Then the tide started to turn.

     First, Teddy Newberry's dead body showed up on the bitter cold evening of January 7, 1933. He was found lying face down in a ditch in Porter county, Indiana.

     After Newberry was killed, Tony Cermak lost his nerve. Tony was absolutely certain that the outfit had pegged Louis "Short Pants" Campagna; Al Capone's former bodyguard was going to kill him.

     He may have been right. According to newsman Jack Lait, in late 1933, the syndicate's hit men tried to blow up Cermak's car early one morning in the middle of Chicago's loop.

     After that, Cermak beefed up his security forces and moved from the Congress hotel to the Morrison hotel where he paid for a private elevator that went non-stop to his penthouse suite. He increased his city police guard from two to five officers and had detectives sent to protect his daughters and hired on private bodyguards to augment his city police detail and then took a midnight train to Miami where he owned a home.
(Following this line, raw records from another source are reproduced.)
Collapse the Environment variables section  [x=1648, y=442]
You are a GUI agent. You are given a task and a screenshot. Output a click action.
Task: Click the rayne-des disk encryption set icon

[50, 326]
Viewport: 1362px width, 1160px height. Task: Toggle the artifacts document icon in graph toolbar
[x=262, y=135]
     The job to end the union war with the Touhys and take out Anton Cermak fell to Paul Ricca, acting boss since Nitti had been shot. Ricca determined that the only way to deal with Cermak was to kill him. But, knocking off the mayor of the nation's second largest city would bring down more heat on the mob then Cermak ever could have gathered. Unless, of course, the murder could be thumbed off on a "nut case."

     The "Nutcase" they found was Giuseppe Zangara, a hapless Italian immigrant with a gambling problem, who was into the outfit for his eye teeth.